I was sad to hear that the Museum of Broken Relationships has become the Museum of Illusions. There’s some symbolism there but an Instagram-trap-of-a-museum is probably more appropriate for Hollywood Blvd anyway.
Petersen Automotive Museum
I’m not a car pro but I can appreciate the history and beauty of automobiles as far as design and legacy go. The Petersen is a curated collection of cars but the visit is nothing without adding the extra ticket to the Vault. There, you will get an in-depth walkthrough of their private collection in the basement plus all the juicy stories that go with them. Keep an eye out for the glorious Bugatti that was gifted to the Shah by the USA. If you don’t want to fork over the extra cash though, there’s a Porsche exhibit currently on display on the entire ground floor that will be on until early 2019.

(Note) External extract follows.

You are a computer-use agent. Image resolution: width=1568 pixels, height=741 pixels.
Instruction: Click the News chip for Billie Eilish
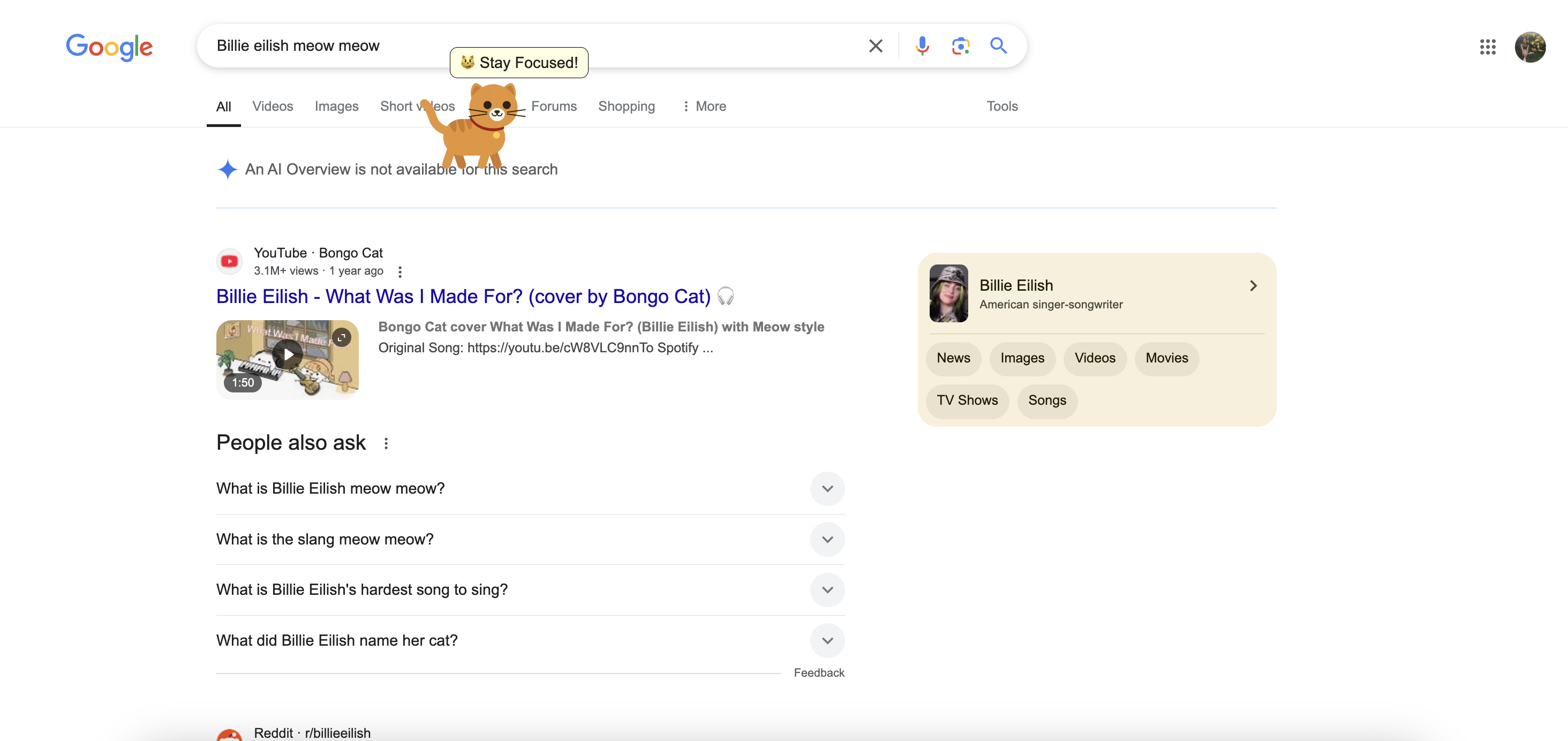click(953, 358)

And although I really wanted pizza, the burrata at the museum’s restaurant, Drago, is quite pretty and delicious. If you sit on the bar, you can watch the chefs make all the dishes and see each pizza as it’s pulled out of the brick oven while the cheese bubbles.
Crumbs & Whiskers
A cat cafe located on Melrose Avenue, Crumbs & Whiskers welcomes walk-ins or you can book a 70 min session ahead of time. I say book a spot and go park early. Window shop through the vintage shops and check out the graffiti that litter the street until your appointment. Don’t drink at Starbucks. You can get a latte when with the kitties. All the proceeds go to saving them from euthanasia. There’s another C&W in DC too.
Wasteland isn’t your standard teeny vintage venue but it has got some good finds if you have the patience to dig. There are 3 other locations as well.
Pasadena Antique Mall
Speaking of digging, this shop across from the city’s convention center is a treasure trove of reclaimed goodies. Another place that requires a keen eye and patience to inspect each vitrine, you will at least be entertained in the quest even if you’re not looking for anything in particular.
You can also have lunch at Le Grande Orange Cafe, an eatery housed in the restored Santa Fe railway station. I love trains.
LA Conservancy: Union Station Walking Tour
Speaking of trains, I checked in with the LA Conservancy again to see what walking tours were left to do and found the one dedicated to Union Station. The structure that’s a Spanish Mission revival with Art Deco elements, the Union Station combined 3 main railways into one in order to be the hub of Los Angeles transportation. Acoustic cement tiles line the walls and the ceiling so no sound escapes and light pours into the main ticketing area through fogged glass panels. It’s a wondrous mix of marble, tiles, and geometric symmetry and there are art pieces in the newer half that are dedicated to the diversity of LA.
The Fred Harvey restaurant housed there is under renovation and will be converted into a brewpub. Our docent used it as an example of how the LA Conservancy is successful in preserving landmarks: giving them a new contemporary purpose while keeping their original design rather than just being saved and costing the city money on “wasted” real estate by being left empty without actual use.
Egyptian Theatre Tour
The theatre on Hollywood Blvd is one of Sid Grauman’s film babies. They occasionally give guided tours of the property so you can hear what the eccentric man had originally planned for the space versus what came to fruition like how it was supposed to be a Spanish style but he shifted to Egyptian just a few weeks before Tutmania gripped SoCal thanks to the discovery of King Tut’s tomb.
Before seeing a TCM film there, try to align it with a lecture by Kimberly Truhler. She’ll deep dive into a decade as part of her Style Essentials series so you can appreciate the connection between film and the fashion world. It will usually correlate with the film being shown that day. We got to see Top Hat, a Fred Astaire & Ginger Rogers classic.
Anaheim Packing House
Similar to Napa Valley’s Oxbow Public Market, this is a food court/market. It’s also in a restored citrus packing warehouse. There’s fatty, fried goodness or the more healthy Aleppo kitchen where you can get some legit tawook with rice, tabbouli, and hummus. Sometimes there’s live entertainment too.
Daou Winery in Paso Robles
About a 3-hour drive from LA or SF, Paso Robles is the new up-and-coming wine region of California. Impressive cabernets are coming from the soils there but if you want Lebanese hospitality, food, and a full-bodied beauty, head to the Daou Vineyards tasting room. Having a seat out on the patio is enough to make you forget all about the drive.
Try the wagyu beef skewers with a glass of Mayote. Mom would say Eye of the Falcon but why pick one? If you can’t make it all the way out there, you can always stop by Wesley’s for a bottle of their Chardonnay. WINK WINK.